Fusion research with oil sands dollars

A small B.C. company hopes to develop a cheaper way of creating nuclear fusion—with oil sands backing

More bang for the buck?

General Fusion

More bang for the buck?
General Fusion Inc.

General Fusion Inc. of Burnaby, B.C., may look like a sophisticated nuclear research company. It’s also the manifestation of a mid-life crisis. A decade ago, physicist Michel Laberge and engineer-executive Doug Richardson were working together at another B.C. firm making software for print designers. When Laberge turned 40 he came to a realization, says Richardson: “[Michel] didn’t want to help cut down forests anymore.”
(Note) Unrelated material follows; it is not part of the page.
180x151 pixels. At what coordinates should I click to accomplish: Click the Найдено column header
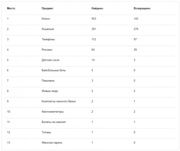click(x=97, y=8)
Today Laberge is the president and chief technology officer—with Richardson as CEO—of a small company that hopes to become the first to get more energy out of a man-made experimental nuclear fusion reaction than it puts in. General Fusion has raised more than $33 million to date from a mix of government eco-research programs and private investors, including Amazon.com CEO-founder Jeff Bezos.

Among the partners, one stands out as especially counterintuitive: this summer the company received funding from Calgary-based oil sands company Cenovus. In backing fusion research, Cenovus is supporting what could become an alternative to its own business, if fusion generation can ever shed its long-standing pie-in-the-sky status. “For us, the investment isn’t a large amount,” says Dave Hassan, who oversees the Cenovus eco- fund. “For a small research company with cash requirements it’s big.” Fusion is a long shot, Hassan concedes, “but it’s a game changer if it works—carbon-free energy, essentially, forever.”

Fusion is the process that keeps the sun lit as the gravitational pressures at its core cram together atomic nuclei whose positive charges would otherwise repel. The approaches to earthbound fusion generally regarded as the most promising involve expensive, huge-scaled technologies—vast but finicky doughnut-shaped magnets and high-energy lasers. General Fusion believes there is room for a cheaper old-school attack: it aims to create a bubble of high-energy plasma within a shell of liquefied metal and bombard it with acoustic waves.

In plain English, the generator would hammer holy hell out of the “bubble,” briefly creating the density conditions for nuclear ignition. Ultimately, the company intends to use pistons full of compressed gas to provide the required energy, but later this year, Richardson says cagily, they intend to try a one-off proof-of-concept demo using a “chemical driver.” He will not confirm that this is highfalutin talk for explosives.